In some aspects, the concentrate compositions according to the invention are provided in the dilution range of about 0.01 g/L to about 10 g/L, from about 0.1 g/L to 10 g/L, from about 0.1 g/L to 5 g/L (e.g. sanitizing for equipment, such as a laundry machine), from about 0.2 g/L to 5 g/L, from about 0.5 g/L to 5 g/L (e.g. laundry applications), from about 0.5 g/L to 4 g/L, which will depend upon the dosing required for a particular application of use (e.g. warewash detergent, laundry detergent, or the like).
In some aspects, the present invention provides methods for removing soils from a surface, e.g., a hard surface, and/or bleaching a surface. In some embodiments, the method comprises applying a use solution of the detergent composition (e.g. contacting) to the surface, and removing the composition from the surface after an amount of time sufficient to facilitate soil removal and/or bleaching. The contacting step can last for any suitable time. In some embodiments, the contacting step lasts for at least 10 seconds, 20 seconds, 30 seconds, 40 seconds, 50 seconds, 1 minute, 10 minutes, 30 minutes, 1 hour, 2 hours, 4 hours, 8 hours, 16 hours, 1 day, 3 days, 1 week, or longer. The detergent composition can be applied to the surface (or target for soil removal and/or bleaching) in any suitable manner. In some embodiments, the detergent composition is applied by means of a spray, a foam, or the like.
The methods can be used to achieve any suitable removal of soil (e.g. cleaning), sanitizing, disinfecting, bleaching and/or reduction of the microbial population in and/or on the surface or target. In some embodiments, the methods can be used to reduce the microbial population by at least one log 10. In other embodiments, the present methods can be used to reduce the microbial population in and/or on the target or the treated target composition by at least two log 10. In still other embodiments, the present methods can be used to reduce the microbial population in and/or on the target or the treated target composition by at least three log 10.
In some embodiments, the method further comprises rinsing the surface. In some embodiments, the method further comprises generating a bubbling effect of the detergent compositions containing the active oxygen source and catalyst (and/or an active oxygen source combined with the detergent composition containing the catalyst). In some embodiments, the method further comprises a mechanical application of force, agitation and/or pressure to assist in removing the soils and/or bleaching the surface.
The methods of the present invention can be used to remove a variety of soils from a variety of surfaces and/or bleaching a variety of surfaces. For example, surfaces suitable for cleaning using the methods of the present invention include, but are not limited to, walls, floors, ware, dishes, flatware, pots and pans, heat exchange coils, ovens, fryers, smoke houses, sewer drain lines, and the like.
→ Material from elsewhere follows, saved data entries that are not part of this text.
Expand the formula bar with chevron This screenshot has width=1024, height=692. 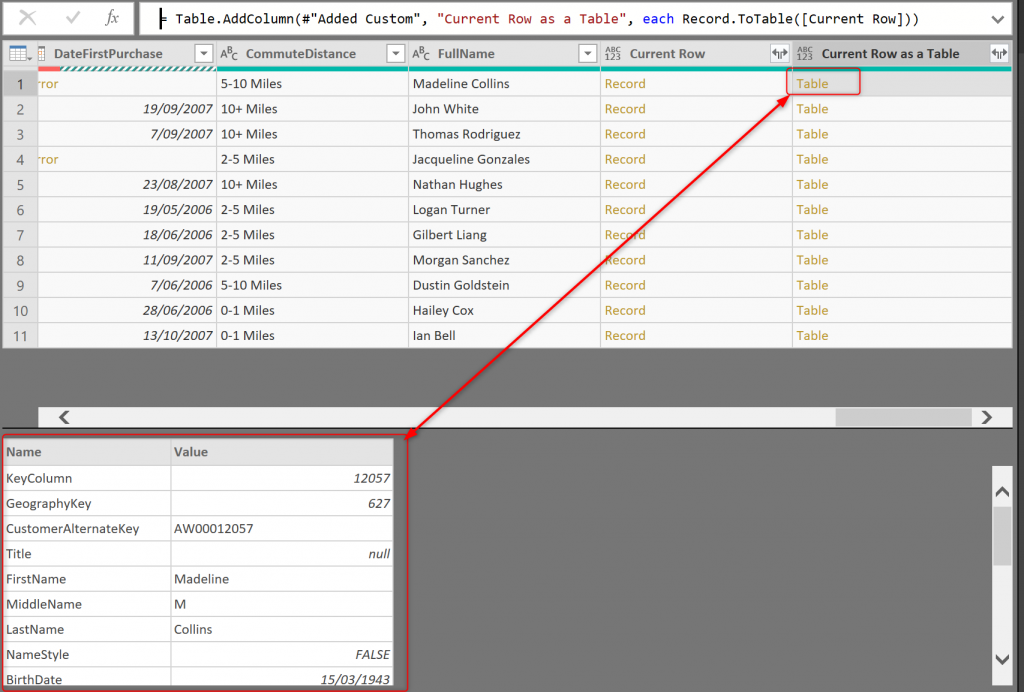click(997, 19)
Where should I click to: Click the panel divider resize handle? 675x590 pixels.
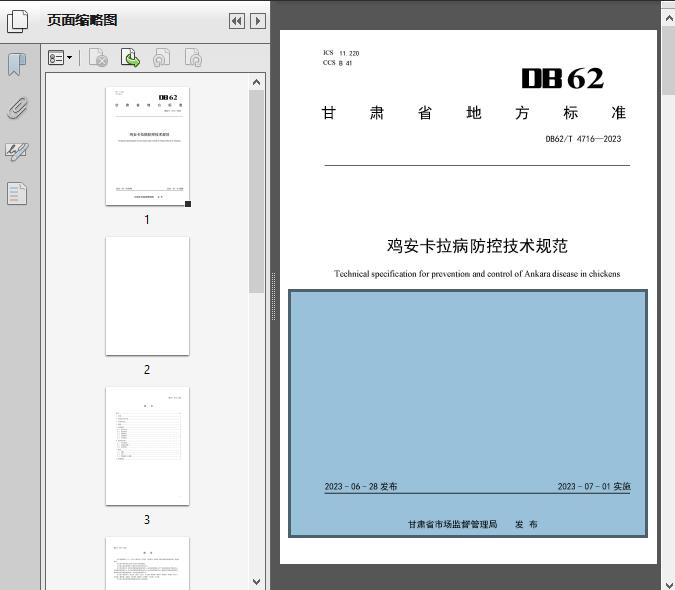click(x=274, y=296)
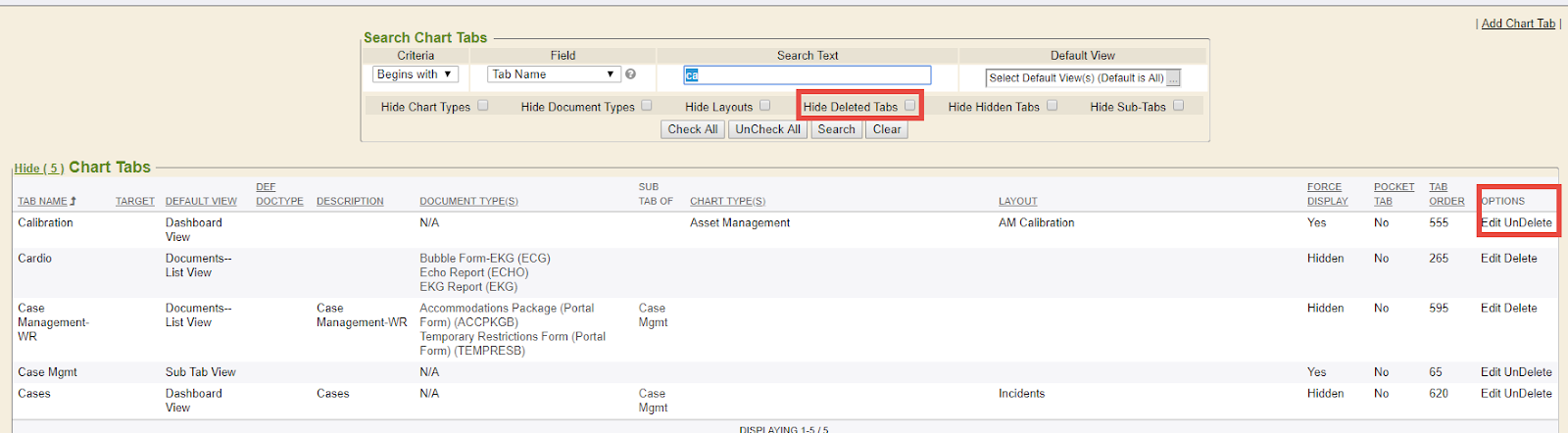The image size is (1568, 433).
Task: Toggle the Hide Sub-Tabs checkbox
Action: coord(1178,106)
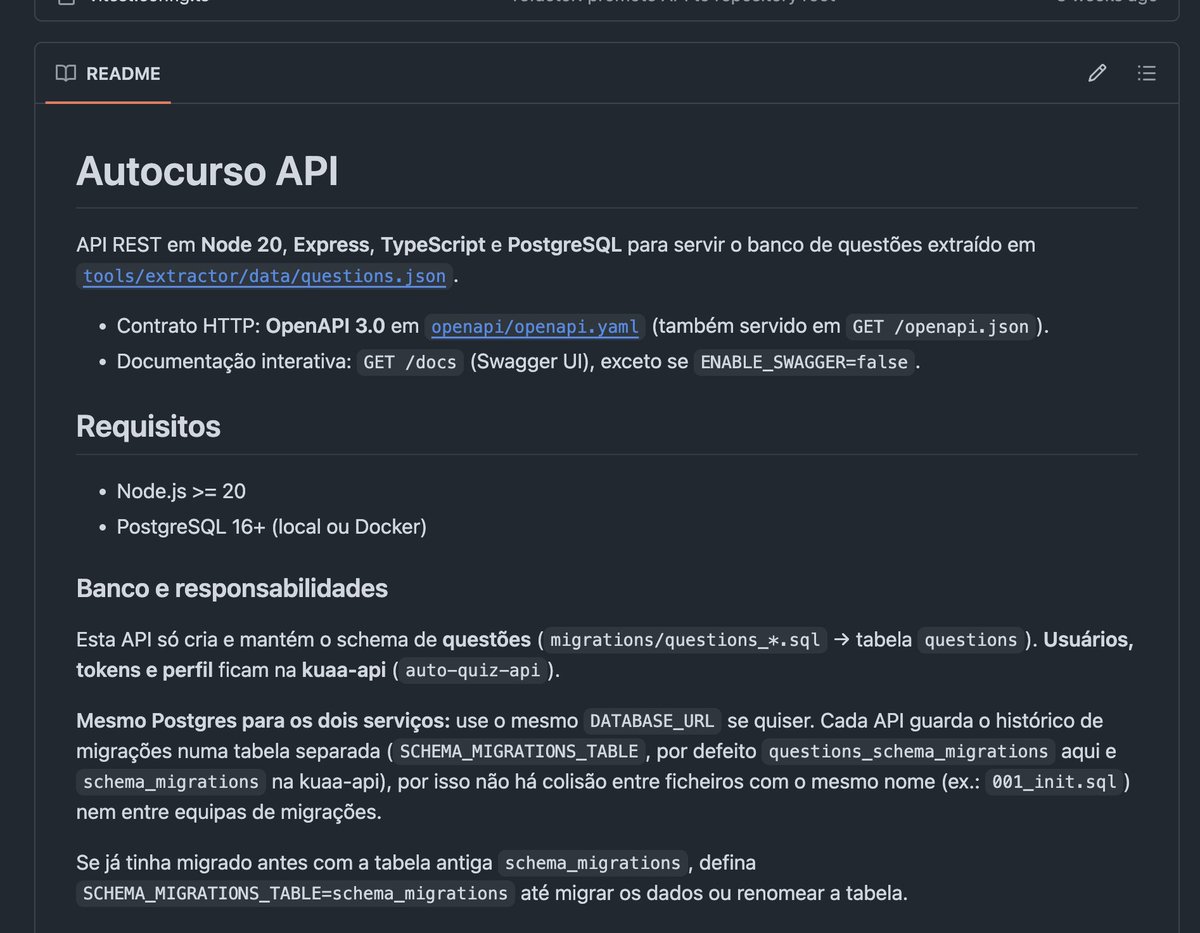Screen dimensions: 1200x933
Task: Select the auto-quiz-api code span
Action: point(473,670)
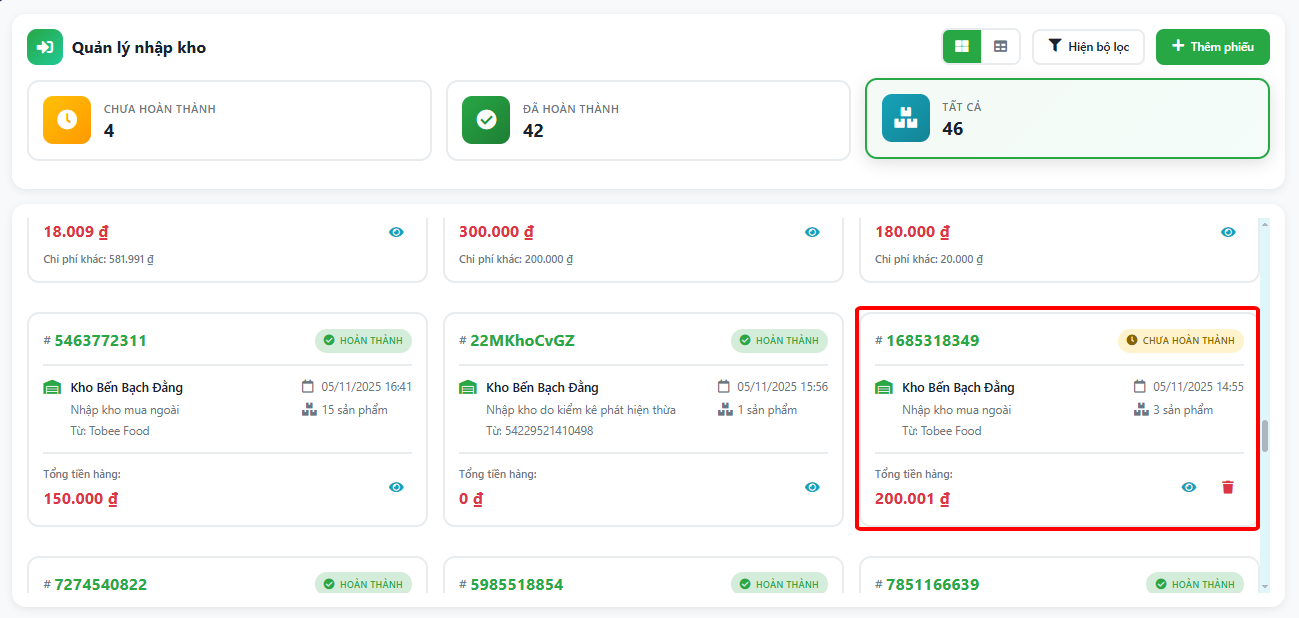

In some embodiments, the methods of the present invention are followed by only a rinse step. In other embodiments, the methods of the present invention are followed by a conventional CIP method suitable for the surface to be cleaned. In still yet other embodiments, the methods of the present invention are followed by a CIP method such as those described in U.S. Pat. Nos. 8,398,781 and 8,114,222 entitled “Methods for Cleaning Industrial Equipment with Pre-treatment,” both of which are hereby incorporated by reference in their entirety.
Beneficially, according to the various aspects, the methods protect peroxygen (or other active oxygen sources) from the bleach activators formulated within the stabilized solid activated bleach compositions prior to a point of use. In other aspects, the methods protect the bleach activators formulated within the stabilized solid activated bleach compositions from high alkalinity from the solid compositions prior to a point of use.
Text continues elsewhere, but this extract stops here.